Although Samuelu was only a very young lad at the time of his death, he had played a very significant role within his family. Despite his eleven years of age, he was the senior male member of his household. With his mother working as the family’s breadwinner, he was very much involved with his elderly grandmother in the day-to-day requirements of the household. The grandmother, with the onset of age, was in turn very much dependent on the decedent and she referred to her grandson as having been her right hand. The decedent’s various duties included looking after his younger siblings, purchasing groceries, paying the bills, and assisting in the preparation of meals as well as the family’s customary obligations towards the matai and faifeau (the village pastor). Finally, as the eldest male member of a matriarchal household, the role of provider would have naturally devolved upon the decedent.

With these considerations in mind, we assess the mother’s damages for loss of society, companionship, comfort, and possible future support, care, and attention, at $20,000. We assess damages for the surviving siblings, for loss of society, companionship, comfort, and protection, in the sum of $6,000 to be distributed equally among them. The estate’s claim for funeral expenses is denied for lack of showing. For the decedent’s pain and suffering we award the sum of $5,000 payable to the decedent’s personal representative for distribution according to the statute of descent and distribution, A.S.C.A. § 40.0201. [20ASR2d60]

Judgment will enter accordingly.

It is so Ordered.


1. A.S.C.A. § 43.5001(b) provides:

An action for wrongful death must be brought on behalf of the surviving spouse, parents, children or other next of kin, if any, of the decedent as the court may direct, except that the deceased’s legal representatives may recover, on behalf of the estate, the reasonable expenses of the deceased’s last illness and burial.

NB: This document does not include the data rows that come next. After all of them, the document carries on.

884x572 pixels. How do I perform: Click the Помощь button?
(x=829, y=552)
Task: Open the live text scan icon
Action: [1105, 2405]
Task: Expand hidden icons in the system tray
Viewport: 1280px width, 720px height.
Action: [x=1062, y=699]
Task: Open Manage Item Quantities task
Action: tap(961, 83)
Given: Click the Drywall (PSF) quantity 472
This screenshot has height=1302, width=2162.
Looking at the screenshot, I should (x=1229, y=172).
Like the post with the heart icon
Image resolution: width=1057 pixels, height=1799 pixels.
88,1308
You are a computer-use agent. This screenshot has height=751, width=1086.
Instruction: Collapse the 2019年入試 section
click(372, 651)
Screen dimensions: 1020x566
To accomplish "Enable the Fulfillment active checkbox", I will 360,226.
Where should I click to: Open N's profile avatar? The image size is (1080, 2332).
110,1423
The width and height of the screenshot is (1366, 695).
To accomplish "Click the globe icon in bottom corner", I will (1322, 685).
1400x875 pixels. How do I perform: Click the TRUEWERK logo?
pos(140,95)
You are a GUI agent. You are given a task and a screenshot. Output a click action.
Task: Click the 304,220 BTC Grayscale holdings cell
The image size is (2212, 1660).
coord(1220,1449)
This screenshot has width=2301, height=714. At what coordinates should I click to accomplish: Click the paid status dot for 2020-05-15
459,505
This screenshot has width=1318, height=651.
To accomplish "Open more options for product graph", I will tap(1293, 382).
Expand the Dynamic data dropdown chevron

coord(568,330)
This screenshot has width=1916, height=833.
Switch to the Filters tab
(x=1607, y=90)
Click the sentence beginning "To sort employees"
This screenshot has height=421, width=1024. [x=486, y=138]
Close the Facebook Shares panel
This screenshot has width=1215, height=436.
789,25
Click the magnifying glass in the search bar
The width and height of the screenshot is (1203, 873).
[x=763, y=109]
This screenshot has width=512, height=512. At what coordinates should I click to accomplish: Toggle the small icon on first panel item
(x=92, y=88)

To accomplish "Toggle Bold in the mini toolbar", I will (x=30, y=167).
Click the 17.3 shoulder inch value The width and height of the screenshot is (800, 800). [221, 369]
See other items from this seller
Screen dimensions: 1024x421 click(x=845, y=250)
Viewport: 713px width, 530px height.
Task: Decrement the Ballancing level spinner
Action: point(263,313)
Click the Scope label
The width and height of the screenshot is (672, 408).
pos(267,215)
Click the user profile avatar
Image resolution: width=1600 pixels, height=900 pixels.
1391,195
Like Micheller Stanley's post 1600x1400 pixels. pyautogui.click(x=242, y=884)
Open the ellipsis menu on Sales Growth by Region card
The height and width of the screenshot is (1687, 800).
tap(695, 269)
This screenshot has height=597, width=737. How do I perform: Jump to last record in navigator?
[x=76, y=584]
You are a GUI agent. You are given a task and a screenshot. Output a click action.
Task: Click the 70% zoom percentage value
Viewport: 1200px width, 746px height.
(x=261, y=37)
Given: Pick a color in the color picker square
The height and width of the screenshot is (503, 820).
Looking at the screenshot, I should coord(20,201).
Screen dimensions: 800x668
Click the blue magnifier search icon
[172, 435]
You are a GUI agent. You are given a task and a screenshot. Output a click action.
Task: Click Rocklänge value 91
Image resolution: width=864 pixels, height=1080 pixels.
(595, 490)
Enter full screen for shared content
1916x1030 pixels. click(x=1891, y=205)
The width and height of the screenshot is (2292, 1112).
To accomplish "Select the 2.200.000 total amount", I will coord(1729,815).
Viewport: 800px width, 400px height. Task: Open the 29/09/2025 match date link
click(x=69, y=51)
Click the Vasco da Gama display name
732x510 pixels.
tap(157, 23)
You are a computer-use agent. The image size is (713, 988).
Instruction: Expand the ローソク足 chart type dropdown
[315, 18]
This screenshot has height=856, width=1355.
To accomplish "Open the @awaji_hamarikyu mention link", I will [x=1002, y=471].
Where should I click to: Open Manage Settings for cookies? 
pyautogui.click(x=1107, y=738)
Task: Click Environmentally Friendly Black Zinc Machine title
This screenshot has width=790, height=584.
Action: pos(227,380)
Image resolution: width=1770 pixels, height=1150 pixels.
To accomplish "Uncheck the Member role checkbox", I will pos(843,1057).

2. The supervisor for school buses spoke of departmental policy regarding a properly loaded bus as being three students to a seat with everyone seated.

3. According to the civil law rule, the mother is one degree from the decedent while the siblings and grandmother are two. See Ah Mai, supra. In contrast, the common law rule has both the mother and siblings one degree from the decedent, while the grandmother is two. Thus under the civil law rule, only the mother would quality as the “next of kin,” while under the common law rule, both the mother and the siblings would quality; the grandmother would never quality as the next of kin so long as the mother is still alive.